[Collected data entries]
- Opening Delimiter -

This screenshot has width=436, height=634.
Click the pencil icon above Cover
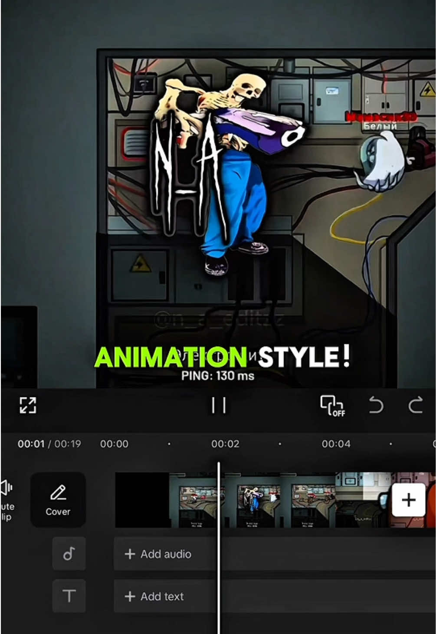(x=58, y=493)
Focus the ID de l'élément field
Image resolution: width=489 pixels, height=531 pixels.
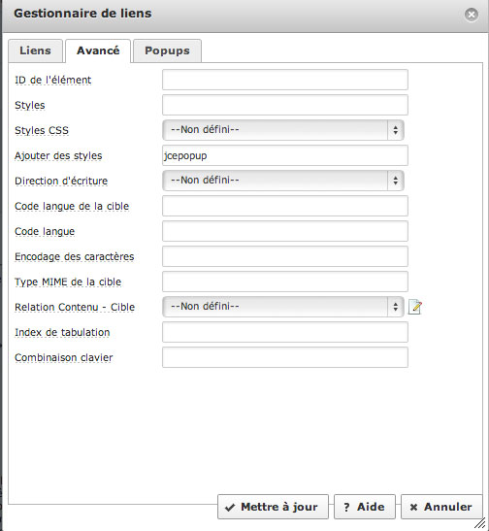(x=285, y=80)
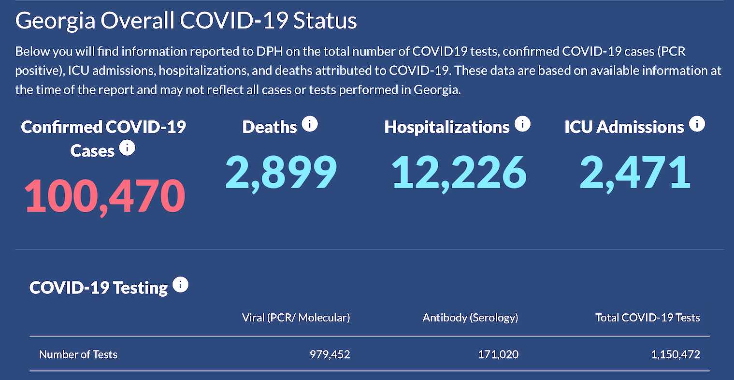Click the Antibody (Serology) column header
The image size is (734, 380).
(471, 318)
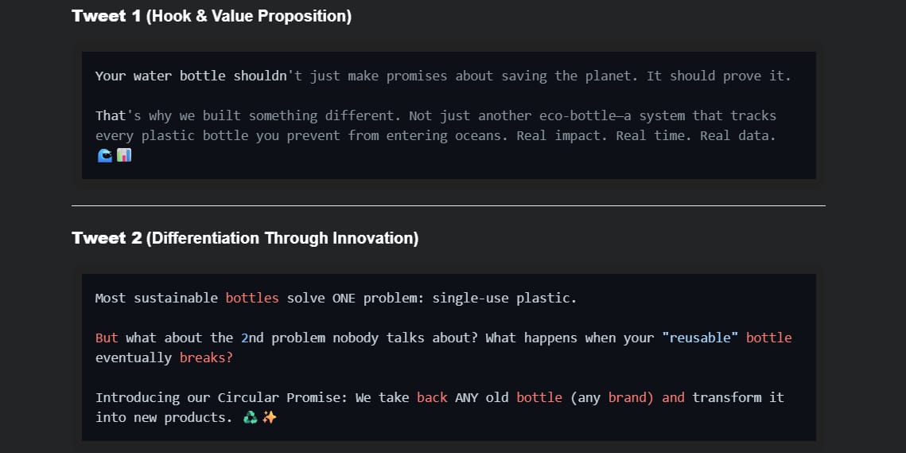Click the sparkles emoji after the recycling symbol
This screenshot has height=453, width=906.
[x=269, y=417]
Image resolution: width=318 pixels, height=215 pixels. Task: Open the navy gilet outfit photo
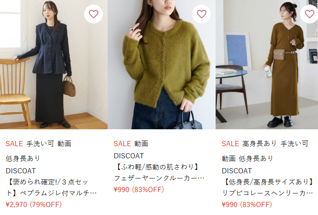tap(54, 65)
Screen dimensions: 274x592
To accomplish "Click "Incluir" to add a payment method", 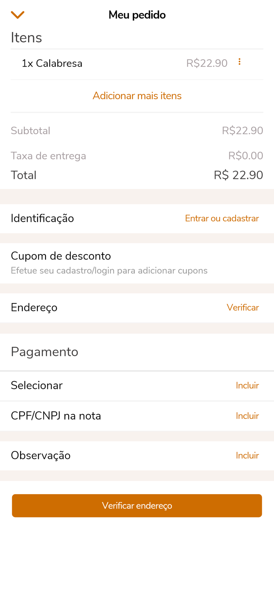I will click(x=248, y=386).
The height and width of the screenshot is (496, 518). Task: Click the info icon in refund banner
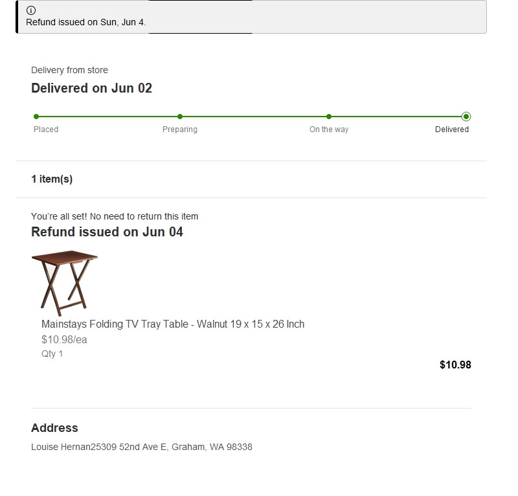coord(31,10)

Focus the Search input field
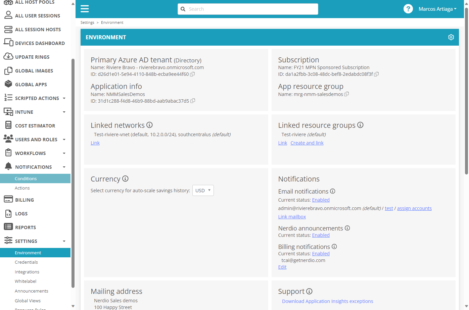point(248,9)
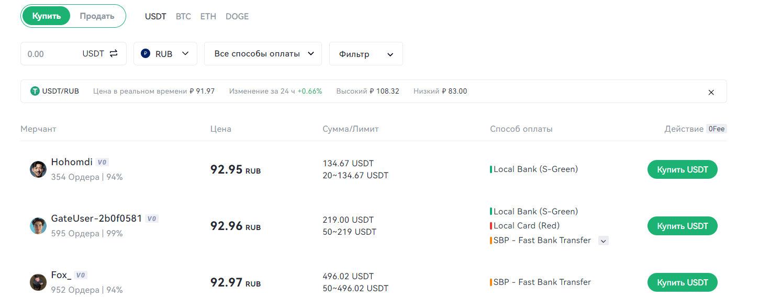Click Купить USDT for Hohomdi offer
The height and width of the screenshot is (298, 759).
click(682, 169)
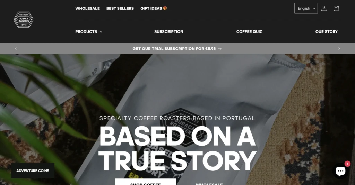This screenshot has width=355, height=185.
Task: Open the shopping cart icon
Action: pyautogui.click(x=336, y=8)
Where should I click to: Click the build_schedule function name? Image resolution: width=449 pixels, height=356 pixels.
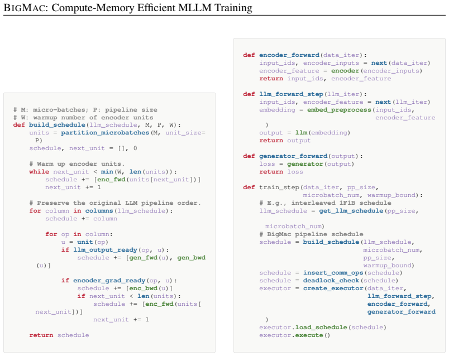coord(57,125)
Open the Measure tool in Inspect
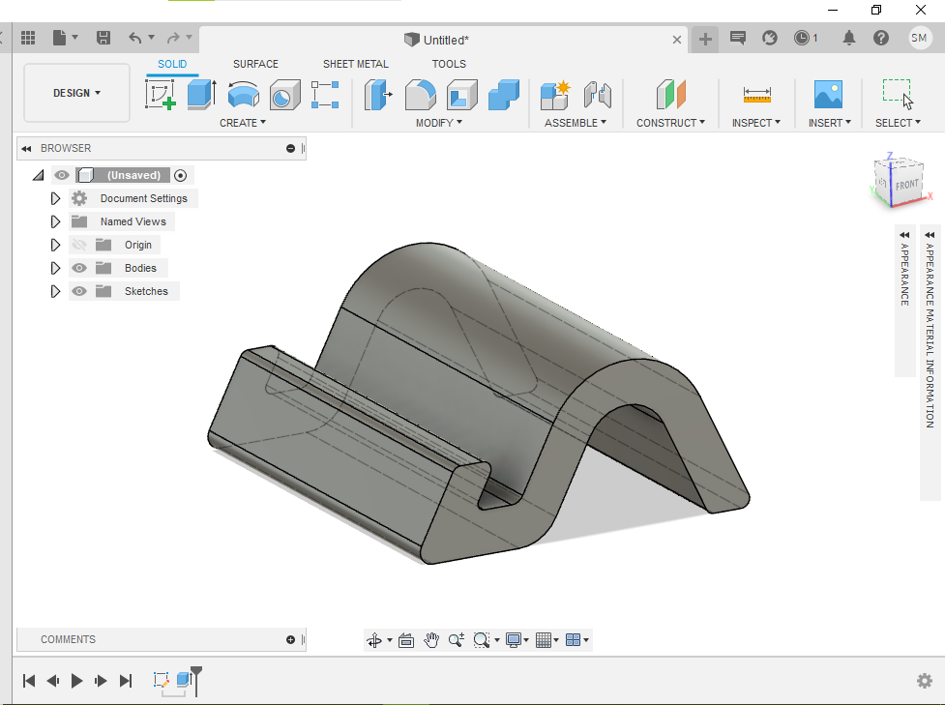 click(x=756, y=95)
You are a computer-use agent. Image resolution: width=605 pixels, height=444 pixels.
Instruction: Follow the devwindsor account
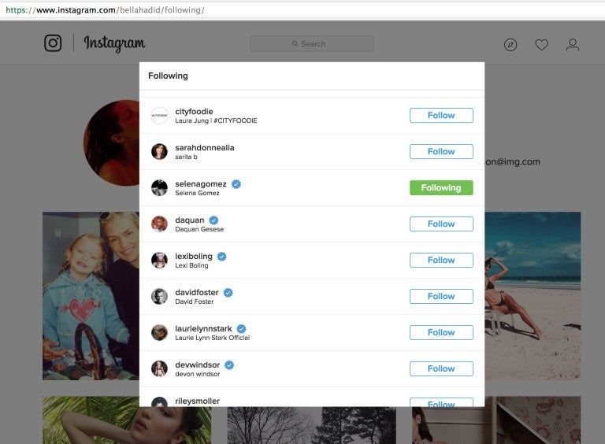pos(441,368)
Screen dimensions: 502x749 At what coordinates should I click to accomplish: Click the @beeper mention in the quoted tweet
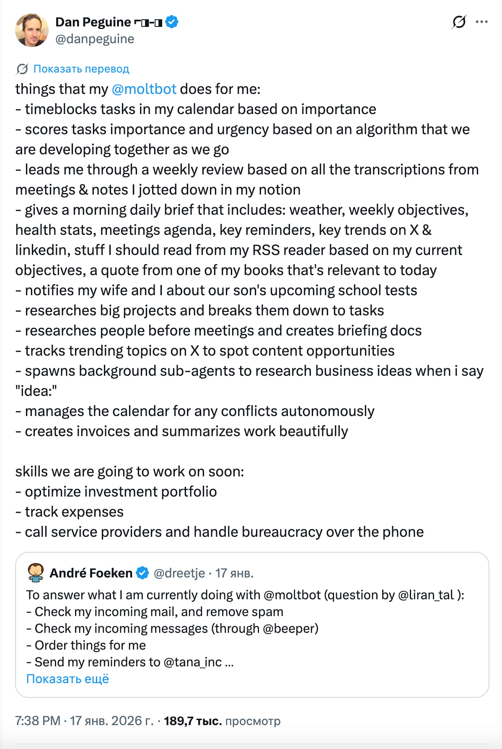click(x=290, y=628)
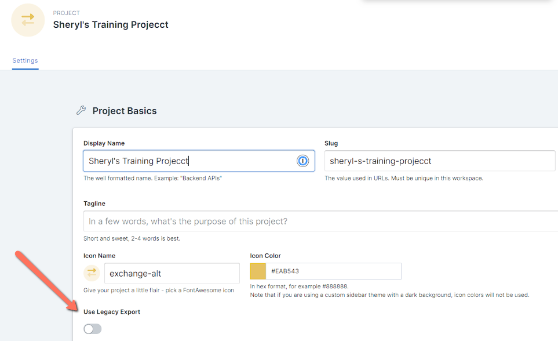Screen dimensions: 558x341
Task: Click the Icon Color label
Action: (265, 256)
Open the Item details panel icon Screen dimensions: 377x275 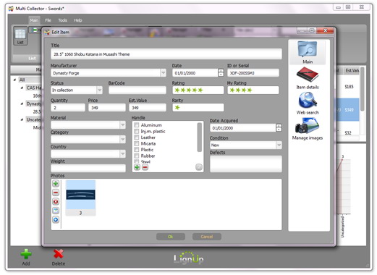[308, 75]
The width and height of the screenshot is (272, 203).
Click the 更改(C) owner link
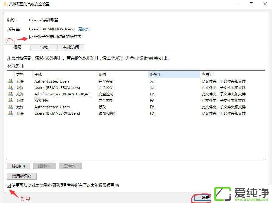pyautogui.click(x=84, y=29)
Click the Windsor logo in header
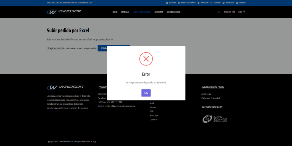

- Closing Delimiter -

Each line from the one with "The width and" through the end of the entries should be reproduced exactly. Leave out the pictures.

The width and height of the screenshot is (272, 203).
Click the 更改(C) owner link
pyautogui.click(x=84, y=29)
Click the Windsor logo in header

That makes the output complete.